◆ Task ◆
Continue the article below about LGBTQ+ responses in the 2019-20 Philadelphia Resident Survey, picking up after its final sentence.

◆ Passage shown ◆
◇ ◇ ◇

The 2019-20 Philadelphia Resident Survey details responses to city services such as public safety, healthcare, community programs and education, among other services that impact quality of life. It also breaks down Philadelphia demographics, including race, gender identity, sexual orientation, age, education level and other identifying factors.
Weighted results indicate that 1,431 respondents identify as something other than straight, or 12.6 percent, and 9,032 respondents identify as straight, or 79.4 percent.
Mike Dunn, senior deputy communications director for the city of Philadelphia said, “the results show a strong desire from our LGBTQ+ residents to be counted and have their voices heard by local government.”
An unpublished section of survey results provided by Nathaniel Olin, social scientist for the Mayor’s Office, includes LGBTQ+ responses to public safety, police performance, health services, safety while traveling, community services and general affordability. These weighted responses also indicate that 103 Philadelphian respondents identify as transgender at 0.9 percent, 216 people preferred not to disclose their gender identity at 1.9 percent and 107 people identify as nonbinary or a third gender at 0.9 percent.
While the published survey included overall responses based on race and education level, it excluded breakdowns of LGBTQ responses to city services, but this information was collected. Based on unpublished results, LGBTQ respondents are generally less satisfied with Philadelphia police performance and with healthcare services than their straight, cisgender peers.

◇ ◇ ◇

◆ Data under study ◆
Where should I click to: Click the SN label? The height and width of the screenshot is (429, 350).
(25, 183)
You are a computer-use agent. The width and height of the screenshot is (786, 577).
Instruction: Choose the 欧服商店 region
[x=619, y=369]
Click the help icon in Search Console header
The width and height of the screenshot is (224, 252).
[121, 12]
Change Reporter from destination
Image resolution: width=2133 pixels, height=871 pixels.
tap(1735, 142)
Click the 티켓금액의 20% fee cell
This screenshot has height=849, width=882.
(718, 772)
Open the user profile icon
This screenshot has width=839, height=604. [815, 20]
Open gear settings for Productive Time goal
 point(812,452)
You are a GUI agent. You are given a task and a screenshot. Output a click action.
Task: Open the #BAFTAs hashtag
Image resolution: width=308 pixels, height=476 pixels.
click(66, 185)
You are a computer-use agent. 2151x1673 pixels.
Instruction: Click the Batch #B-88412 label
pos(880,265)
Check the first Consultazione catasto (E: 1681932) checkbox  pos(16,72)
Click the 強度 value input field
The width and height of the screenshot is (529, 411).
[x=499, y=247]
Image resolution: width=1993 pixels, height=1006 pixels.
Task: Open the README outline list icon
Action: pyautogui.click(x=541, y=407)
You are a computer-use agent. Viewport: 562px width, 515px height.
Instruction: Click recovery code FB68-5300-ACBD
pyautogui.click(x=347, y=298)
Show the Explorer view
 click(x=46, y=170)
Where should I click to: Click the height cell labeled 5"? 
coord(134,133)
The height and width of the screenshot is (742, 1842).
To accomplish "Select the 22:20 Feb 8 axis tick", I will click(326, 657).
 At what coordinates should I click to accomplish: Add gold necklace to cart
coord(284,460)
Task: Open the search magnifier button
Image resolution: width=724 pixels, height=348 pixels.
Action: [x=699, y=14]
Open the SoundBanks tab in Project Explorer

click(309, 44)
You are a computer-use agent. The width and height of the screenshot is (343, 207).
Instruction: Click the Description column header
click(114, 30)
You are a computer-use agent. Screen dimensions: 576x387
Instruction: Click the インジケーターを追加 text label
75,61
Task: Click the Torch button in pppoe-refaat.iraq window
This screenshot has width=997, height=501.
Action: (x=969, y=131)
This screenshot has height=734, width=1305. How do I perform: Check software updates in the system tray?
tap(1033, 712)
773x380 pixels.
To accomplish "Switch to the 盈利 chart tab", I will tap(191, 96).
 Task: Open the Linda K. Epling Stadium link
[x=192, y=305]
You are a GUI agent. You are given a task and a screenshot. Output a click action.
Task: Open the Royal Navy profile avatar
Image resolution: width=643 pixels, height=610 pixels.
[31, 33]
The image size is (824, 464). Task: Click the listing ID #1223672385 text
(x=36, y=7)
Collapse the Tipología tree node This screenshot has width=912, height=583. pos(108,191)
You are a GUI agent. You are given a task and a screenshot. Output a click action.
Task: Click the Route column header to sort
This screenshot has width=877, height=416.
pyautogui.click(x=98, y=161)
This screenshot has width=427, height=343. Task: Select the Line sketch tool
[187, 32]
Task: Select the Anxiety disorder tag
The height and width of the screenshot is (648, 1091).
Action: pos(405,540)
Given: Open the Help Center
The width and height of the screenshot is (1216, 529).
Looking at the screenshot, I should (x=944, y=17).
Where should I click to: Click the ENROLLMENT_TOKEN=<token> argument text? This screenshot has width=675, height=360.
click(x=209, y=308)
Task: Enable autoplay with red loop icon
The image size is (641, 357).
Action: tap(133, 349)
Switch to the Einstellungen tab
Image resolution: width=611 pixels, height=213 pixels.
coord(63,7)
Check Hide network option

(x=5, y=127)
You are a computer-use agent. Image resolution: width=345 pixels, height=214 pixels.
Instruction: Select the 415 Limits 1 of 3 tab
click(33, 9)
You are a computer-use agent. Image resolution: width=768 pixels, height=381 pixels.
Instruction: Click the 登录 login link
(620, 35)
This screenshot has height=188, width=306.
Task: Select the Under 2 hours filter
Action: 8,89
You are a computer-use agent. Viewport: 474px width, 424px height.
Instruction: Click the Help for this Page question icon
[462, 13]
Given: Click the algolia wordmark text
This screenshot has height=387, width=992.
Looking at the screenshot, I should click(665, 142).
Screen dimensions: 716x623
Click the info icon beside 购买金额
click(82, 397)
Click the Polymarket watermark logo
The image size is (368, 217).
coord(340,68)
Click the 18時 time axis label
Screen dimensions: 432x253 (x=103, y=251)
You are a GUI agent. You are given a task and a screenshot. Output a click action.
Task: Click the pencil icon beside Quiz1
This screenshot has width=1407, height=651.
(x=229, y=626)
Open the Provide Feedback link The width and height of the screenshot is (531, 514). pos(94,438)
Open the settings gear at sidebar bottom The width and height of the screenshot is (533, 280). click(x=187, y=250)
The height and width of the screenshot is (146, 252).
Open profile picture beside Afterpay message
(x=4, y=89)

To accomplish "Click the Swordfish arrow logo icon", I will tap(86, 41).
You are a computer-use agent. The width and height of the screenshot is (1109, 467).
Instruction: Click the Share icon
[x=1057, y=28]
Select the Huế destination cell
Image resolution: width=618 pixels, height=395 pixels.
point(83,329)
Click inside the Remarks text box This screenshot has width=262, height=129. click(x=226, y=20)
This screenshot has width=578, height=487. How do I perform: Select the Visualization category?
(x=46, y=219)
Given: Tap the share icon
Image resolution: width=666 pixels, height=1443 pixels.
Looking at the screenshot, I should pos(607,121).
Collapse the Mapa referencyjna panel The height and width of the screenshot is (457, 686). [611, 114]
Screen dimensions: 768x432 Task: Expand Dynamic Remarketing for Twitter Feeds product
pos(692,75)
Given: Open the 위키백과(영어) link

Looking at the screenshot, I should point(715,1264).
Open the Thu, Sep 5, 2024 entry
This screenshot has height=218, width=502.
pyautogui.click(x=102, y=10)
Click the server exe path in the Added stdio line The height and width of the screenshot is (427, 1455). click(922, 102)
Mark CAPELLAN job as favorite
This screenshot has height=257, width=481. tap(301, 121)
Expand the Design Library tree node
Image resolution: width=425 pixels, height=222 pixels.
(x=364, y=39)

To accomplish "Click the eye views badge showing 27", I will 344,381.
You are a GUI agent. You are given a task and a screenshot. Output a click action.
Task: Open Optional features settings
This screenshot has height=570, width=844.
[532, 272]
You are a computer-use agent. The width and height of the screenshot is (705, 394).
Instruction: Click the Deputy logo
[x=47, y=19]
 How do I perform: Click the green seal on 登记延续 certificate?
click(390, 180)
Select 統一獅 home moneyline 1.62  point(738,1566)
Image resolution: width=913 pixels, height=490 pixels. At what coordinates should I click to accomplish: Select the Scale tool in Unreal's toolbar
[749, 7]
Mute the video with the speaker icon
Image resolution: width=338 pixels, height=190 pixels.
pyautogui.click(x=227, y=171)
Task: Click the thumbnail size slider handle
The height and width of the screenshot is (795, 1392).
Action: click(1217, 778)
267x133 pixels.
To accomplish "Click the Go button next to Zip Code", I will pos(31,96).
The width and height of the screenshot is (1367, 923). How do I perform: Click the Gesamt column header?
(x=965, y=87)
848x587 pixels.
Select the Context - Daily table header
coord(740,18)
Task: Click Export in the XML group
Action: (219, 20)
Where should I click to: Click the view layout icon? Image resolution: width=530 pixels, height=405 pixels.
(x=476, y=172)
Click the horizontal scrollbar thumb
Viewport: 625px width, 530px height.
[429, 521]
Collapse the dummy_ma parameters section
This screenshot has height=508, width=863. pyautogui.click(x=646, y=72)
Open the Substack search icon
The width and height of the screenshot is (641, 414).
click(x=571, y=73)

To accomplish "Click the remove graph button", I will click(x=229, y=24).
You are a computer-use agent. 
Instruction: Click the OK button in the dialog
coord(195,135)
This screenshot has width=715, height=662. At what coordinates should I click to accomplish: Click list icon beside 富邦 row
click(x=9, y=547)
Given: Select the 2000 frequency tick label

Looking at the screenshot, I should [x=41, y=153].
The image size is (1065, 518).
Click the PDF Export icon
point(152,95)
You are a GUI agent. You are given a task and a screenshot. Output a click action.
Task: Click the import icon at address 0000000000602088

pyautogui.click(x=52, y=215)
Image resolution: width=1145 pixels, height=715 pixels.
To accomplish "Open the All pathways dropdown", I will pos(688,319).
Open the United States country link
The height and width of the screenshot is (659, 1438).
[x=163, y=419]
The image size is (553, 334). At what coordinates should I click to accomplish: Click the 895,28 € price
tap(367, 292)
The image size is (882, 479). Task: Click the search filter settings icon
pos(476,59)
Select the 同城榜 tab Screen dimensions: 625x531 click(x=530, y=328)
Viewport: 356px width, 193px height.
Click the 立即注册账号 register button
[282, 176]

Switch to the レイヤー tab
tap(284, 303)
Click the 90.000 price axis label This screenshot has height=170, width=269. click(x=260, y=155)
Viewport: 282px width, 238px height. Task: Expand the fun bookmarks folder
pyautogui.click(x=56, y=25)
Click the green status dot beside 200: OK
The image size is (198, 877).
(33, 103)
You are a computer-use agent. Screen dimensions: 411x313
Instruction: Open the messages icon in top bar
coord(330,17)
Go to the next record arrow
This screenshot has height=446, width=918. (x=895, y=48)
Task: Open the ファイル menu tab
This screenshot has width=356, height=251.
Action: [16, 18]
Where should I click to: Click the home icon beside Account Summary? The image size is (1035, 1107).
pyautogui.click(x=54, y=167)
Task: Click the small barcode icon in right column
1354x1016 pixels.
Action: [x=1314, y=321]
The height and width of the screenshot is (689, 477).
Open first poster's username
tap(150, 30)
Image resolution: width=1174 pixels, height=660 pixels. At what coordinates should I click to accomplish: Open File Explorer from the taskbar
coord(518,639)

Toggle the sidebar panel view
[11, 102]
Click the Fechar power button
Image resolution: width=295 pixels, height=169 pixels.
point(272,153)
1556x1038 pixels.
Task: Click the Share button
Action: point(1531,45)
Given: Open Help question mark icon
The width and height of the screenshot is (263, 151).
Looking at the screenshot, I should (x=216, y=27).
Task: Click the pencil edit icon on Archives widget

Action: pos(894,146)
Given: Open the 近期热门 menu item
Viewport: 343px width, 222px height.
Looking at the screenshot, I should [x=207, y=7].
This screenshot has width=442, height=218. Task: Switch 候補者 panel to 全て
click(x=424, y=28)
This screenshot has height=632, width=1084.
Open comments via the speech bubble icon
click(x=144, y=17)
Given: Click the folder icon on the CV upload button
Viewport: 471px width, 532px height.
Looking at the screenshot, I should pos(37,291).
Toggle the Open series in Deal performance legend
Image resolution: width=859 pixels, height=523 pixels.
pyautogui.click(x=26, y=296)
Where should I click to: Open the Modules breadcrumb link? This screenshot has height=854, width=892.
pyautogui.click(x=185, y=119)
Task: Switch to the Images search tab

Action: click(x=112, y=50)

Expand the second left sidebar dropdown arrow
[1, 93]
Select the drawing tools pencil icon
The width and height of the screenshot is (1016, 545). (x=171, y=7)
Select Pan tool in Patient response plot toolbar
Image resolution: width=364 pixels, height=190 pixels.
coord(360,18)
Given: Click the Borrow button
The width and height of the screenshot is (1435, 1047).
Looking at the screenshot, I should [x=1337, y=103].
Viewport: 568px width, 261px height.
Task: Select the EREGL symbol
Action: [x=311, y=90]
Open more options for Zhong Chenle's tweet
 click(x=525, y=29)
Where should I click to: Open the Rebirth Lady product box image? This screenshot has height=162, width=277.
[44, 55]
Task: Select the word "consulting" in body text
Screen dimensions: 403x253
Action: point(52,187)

◇ ◇ ◇

◆ Response to the task ◆
Of those people who identify as non-cisgender, nonbinary and/or non-straight, 26.9 percent find the police’s overall role in public safety to be poor. Only 16.2 percent of those who identify as a straight cisgender man or woman find police performance to be poor. Of those who identify as non-cisgender, nonbinary and/or non-straight, 25.3 percent consider police conduct to be poor, whereas 14.7 percent of heterosexual, cisgender people find police conduct to be poor.
According to the most recent U.S. Transgender survey, over 58 percent of respondents were assaulted, harassed and/or misgendered by police officers who knew or believed them to be transgender. Over 57 percent of respondents said they are not comfortable approaching the police for help if need be. In 2015, 33 percent of Black transgender women and 30 percent of multiracial women said that police officers with whom they interacted thought they were sex workers. The National Coalition of Anti-Violence Programs showed that trans and nonbinary people experienced hate-violence-fueled homicides at a 42 percent increase from 2016 to 2017. The majority of the victims were people of color.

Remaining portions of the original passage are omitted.